With the acceleration of urban modernization, the urban green area is dramatically decreasing, accompanied by other environmental problems such as biodiversity reduction, carbon emissions, and global warming. The improvement of the urban ecological environment is imminent as these situations are becoming more and more serious (Chen et al. 2018a; Shafique et al. 2018a). According to statistics in 2021, the green space rate of urban built-up areas in China was only 38.7%, and the green space per capita was 14.87 m2, which was far lower than the standard of 60 m2 of the best habitat environment proposed by the United Nations (Tan & Wang 2023). Low-Impact Development Measures (LIDMs) is a technical measurement for controlling the quantity of stormwater runoff and pollution problems caused by heavy rainfall, which mainly includes rain gardens, permeable pavements, grass-planted swales, depressed green spaces, and green roofs, etc. (Shafique et al. 2018b; Todorov et al. 2018; Li & Zhang 2022).

As one of the important measures of Low-Impact Development (LID), green roofs can effectively improve runoff quality through substrate filtration and adsorption, plant absorption and transformation, and microbial degradation compared to traditional roofs (Jamei et al. 2021; Leite & Antunes 2023).

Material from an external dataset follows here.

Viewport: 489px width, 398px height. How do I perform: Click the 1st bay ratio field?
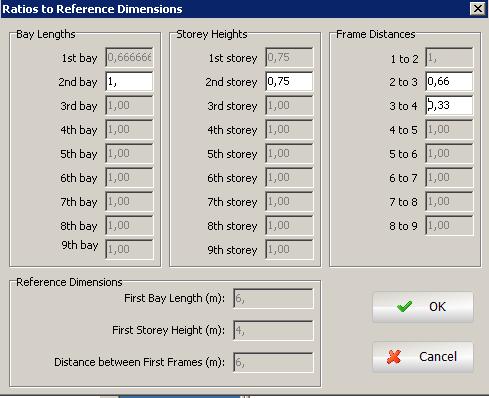(x=129, y=58)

In practice, it can make full use of the roof space of completed buildings, alleviate the urban heat island effect through roof insulation, and improve the living environment of buildings (Beecham & Razzaghmanesh 2015). Therefore, if impervious roofs can be retrofitted to become ‘green roofs’, this initiative will significantly affect the management and utilization of urban stormwater resources. A green roof typically consists of several components, including vegetation, substrate, filter layer, drainage material, insulation, root barrier and water proofing membranes. As an important structural layer of a green roof system, the substrate layer provides a growing environment for the vegetation, and the selection of its material and thickness also matters in controlling rainfall (Whittinghill et al. 2013; Liu et al. 2021).

In recent years, there have been several studies at home and abroad on mixing and proportioning various types of materials as an improved planting substrate and analyzing their purification capacity for rainwater runoff. Common substrate materials include peat soil, perlite, humus, coconut bran, etc. Guo et al. (2018) compared the purification ability of 200 mm thick substrate layers of three different ratios of sandy loam, perlite, and coconut bran on rainwater runoff, and the experimental results showed that the ratio combination of sandy loam:perlite:coconut bran = 1:1:2 as the substrate layer of the green roof could effectively reduce NH4+-N, Pb and Zn in stormwater runoff. Wang et al. (2017) found that the adsorbent matrix layer with the combination of perlite:activated carbon:vermiculite = 1.5:7:1.5 had a higher removal rate of P in the runoff than perlite:activated carbon:vermiculite = 2.5:5:2.5. Therefore, adding more activated carbon in the adsorbent matrix layer could help to increase the pollutant interception capacity of the green roof matrix layer.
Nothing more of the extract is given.